By M. Zhu, Graduate Assistant, I. V. Wesley, USDA ARS National Animal Disease Center, A. Mendonca, Professor of Food Science and Human Nutrition and D. U. Ahn, Professor of Animal Science, Iowa State University - A study conducted by the USDA, Iowa State University and the University of Arkansas revealed that extra vitamin E fed to turkeys appears to help control infections from listeria. The researchers found that vitamin E improved the ability of turkeys to fight the growth of listeria.

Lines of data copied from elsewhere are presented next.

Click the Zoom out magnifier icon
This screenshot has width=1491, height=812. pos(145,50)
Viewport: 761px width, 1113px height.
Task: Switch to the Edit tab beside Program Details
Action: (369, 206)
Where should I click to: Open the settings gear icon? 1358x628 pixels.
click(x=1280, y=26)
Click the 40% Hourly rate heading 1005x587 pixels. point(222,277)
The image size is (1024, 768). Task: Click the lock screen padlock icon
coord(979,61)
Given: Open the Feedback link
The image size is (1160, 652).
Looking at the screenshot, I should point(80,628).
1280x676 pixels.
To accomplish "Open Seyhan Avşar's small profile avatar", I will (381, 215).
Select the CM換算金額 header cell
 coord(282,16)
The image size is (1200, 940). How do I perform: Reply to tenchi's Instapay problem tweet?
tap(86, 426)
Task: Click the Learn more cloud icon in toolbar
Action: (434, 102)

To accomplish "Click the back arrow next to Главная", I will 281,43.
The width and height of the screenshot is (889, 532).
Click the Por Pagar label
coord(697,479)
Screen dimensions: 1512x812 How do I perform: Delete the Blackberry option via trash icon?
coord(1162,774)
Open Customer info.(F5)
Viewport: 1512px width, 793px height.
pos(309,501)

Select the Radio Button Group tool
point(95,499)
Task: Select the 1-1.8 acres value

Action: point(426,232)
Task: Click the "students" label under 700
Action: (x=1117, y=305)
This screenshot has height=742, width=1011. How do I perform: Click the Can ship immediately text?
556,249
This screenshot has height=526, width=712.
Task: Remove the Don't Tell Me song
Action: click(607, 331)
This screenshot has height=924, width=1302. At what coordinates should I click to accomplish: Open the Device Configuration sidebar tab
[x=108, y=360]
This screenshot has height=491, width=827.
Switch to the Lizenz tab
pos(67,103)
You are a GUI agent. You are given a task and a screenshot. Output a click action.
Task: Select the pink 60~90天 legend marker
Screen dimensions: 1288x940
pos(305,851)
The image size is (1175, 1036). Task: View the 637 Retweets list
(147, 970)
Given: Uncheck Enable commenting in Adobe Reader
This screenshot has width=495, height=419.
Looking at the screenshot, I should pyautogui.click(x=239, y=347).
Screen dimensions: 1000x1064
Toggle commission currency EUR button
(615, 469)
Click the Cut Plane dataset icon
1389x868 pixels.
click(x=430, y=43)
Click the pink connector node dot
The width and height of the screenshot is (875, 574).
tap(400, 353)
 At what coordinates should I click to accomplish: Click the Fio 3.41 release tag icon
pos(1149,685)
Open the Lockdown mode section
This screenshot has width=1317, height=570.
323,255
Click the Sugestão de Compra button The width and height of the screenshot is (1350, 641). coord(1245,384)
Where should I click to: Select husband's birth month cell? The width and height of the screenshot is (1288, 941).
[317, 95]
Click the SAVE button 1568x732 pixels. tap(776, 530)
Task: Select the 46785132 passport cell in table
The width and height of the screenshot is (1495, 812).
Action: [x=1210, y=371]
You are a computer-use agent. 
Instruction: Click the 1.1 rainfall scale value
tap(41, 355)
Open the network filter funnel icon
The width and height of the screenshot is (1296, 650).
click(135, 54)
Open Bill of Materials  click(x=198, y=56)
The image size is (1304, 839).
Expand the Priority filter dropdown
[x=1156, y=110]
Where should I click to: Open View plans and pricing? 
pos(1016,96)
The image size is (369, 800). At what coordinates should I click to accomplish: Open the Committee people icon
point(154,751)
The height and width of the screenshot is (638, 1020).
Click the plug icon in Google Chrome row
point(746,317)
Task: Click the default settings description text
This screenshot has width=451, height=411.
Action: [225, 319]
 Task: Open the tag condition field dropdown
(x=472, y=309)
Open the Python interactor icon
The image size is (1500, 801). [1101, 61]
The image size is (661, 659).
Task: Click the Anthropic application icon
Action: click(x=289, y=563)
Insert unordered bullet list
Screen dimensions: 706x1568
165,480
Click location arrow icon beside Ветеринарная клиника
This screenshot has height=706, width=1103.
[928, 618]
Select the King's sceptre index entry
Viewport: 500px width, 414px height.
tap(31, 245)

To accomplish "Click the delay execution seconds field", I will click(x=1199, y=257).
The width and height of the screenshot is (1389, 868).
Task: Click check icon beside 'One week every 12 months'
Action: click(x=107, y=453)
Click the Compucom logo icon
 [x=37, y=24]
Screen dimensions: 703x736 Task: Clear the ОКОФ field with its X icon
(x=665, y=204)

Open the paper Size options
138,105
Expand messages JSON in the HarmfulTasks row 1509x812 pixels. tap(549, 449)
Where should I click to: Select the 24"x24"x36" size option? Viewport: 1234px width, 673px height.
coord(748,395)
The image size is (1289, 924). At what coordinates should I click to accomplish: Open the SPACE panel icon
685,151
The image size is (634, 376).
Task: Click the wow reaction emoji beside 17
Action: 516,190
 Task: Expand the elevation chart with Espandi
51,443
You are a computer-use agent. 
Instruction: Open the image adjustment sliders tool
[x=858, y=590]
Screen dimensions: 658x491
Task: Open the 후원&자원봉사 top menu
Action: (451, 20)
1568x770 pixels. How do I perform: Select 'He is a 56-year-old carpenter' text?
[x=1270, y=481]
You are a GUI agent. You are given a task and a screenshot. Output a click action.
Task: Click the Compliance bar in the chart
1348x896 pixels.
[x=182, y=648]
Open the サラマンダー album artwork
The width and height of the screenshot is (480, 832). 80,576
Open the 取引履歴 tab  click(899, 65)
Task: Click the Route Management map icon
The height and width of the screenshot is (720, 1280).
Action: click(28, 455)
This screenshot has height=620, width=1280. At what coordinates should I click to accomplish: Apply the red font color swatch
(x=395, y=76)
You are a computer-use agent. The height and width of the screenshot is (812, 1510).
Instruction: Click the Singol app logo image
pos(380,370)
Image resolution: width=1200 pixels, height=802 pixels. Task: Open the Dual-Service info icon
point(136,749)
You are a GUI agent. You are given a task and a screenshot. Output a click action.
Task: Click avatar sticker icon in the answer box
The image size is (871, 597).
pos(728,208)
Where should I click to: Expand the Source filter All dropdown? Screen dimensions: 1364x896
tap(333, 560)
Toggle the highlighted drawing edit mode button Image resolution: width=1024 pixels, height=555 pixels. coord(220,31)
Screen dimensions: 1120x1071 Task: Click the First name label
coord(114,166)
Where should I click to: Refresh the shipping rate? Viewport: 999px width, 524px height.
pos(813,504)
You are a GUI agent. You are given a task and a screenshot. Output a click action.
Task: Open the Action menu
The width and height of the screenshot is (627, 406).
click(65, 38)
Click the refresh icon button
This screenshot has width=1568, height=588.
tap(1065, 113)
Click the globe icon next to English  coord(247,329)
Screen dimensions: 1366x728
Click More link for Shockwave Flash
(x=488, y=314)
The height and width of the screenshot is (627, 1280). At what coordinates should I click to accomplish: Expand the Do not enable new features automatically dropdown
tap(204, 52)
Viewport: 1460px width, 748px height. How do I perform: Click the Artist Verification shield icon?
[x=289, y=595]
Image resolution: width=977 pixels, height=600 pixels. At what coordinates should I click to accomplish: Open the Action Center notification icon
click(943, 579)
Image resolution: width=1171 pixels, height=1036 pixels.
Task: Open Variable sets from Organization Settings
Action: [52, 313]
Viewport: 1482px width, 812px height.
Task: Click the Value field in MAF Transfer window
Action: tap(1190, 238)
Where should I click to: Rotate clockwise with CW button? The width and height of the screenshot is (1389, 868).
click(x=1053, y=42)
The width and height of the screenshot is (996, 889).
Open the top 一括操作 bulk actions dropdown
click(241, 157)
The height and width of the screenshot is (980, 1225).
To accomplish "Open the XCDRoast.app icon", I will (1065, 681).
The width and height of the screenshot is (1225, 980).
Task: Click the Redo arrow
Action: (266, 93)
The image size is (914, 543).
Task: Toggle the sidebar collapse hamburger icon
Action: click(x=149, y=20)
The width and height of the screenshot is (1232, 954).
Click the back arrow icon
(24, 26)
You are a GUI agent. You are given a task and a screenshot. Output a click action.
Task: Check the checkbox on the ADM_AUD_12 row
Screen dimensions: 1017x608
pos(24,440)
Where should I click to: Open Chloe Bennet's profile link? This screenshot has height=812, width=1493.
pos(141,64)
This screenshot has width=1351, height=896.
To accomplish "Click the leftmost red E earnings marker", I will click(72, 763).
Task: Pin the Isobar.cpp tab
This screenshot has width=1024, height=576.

The Role of Dietary Vitamin E in Experimental Listeria monocytogenes Infections in Turkeys - By M. Zhu, Graduate Assistant, I. V. Wesley, USDA ARS National Animal Disease Center, A. Mendonca, Professor of Food Science and Human Nutrition and D. U. Ahn, Professor of Animal Science, Iowa State University - A study conducted by the USDA, Iowa State University and the University of Arkansas revealed that extra vitamin E fed to turkeys appears to help control infections from listeria. The researchers found that vitamin E improved the ability of turkeys to fight the growth of listeria.

Summary and Implications

The recovery of L. monocytogenes from intestine and tissues of vitamin E treated turkeys was generally lower than that of control diet turkeys. The reason for the observed difference in the clearance of L. monocytogenes among diet treatments could be related to changes in immune responses after vitamin E treatment. Flow cytometric analysis indicated that CD4+ and CD8+ lymphocytes were elevated at 6- and 8- DPI in infected turkeys given 200 IU vitamin E. Taken together, these data suggest that vitamin E may stimulate host defenses, which may augment clearance of L. monocytogenes.

Introduction

L. monocytogenes is a major human bacterial foodborne pathogen which annually accounts for ~ 2,500 cases (meningitis, encephalitis, sepsis, fetal death, prematurity) and 504 deaths at a loss of ~$200 million. Nearly 90% of all reported cases result in hospitalization. Sporadic human cases of listeriosis have been epidemiologically linked to the consumption of undercooked poultry products. In contrast to young birds, adults may not be reservoirs of L. monocytogenes, but may be transiently colonized by consuming contaminated feed or water. Thus, L. monocytogenes may enter the packing plant at low levels in the intestine of birds, survive in biofilms, and ultimately contribute to both environmental and product contamination.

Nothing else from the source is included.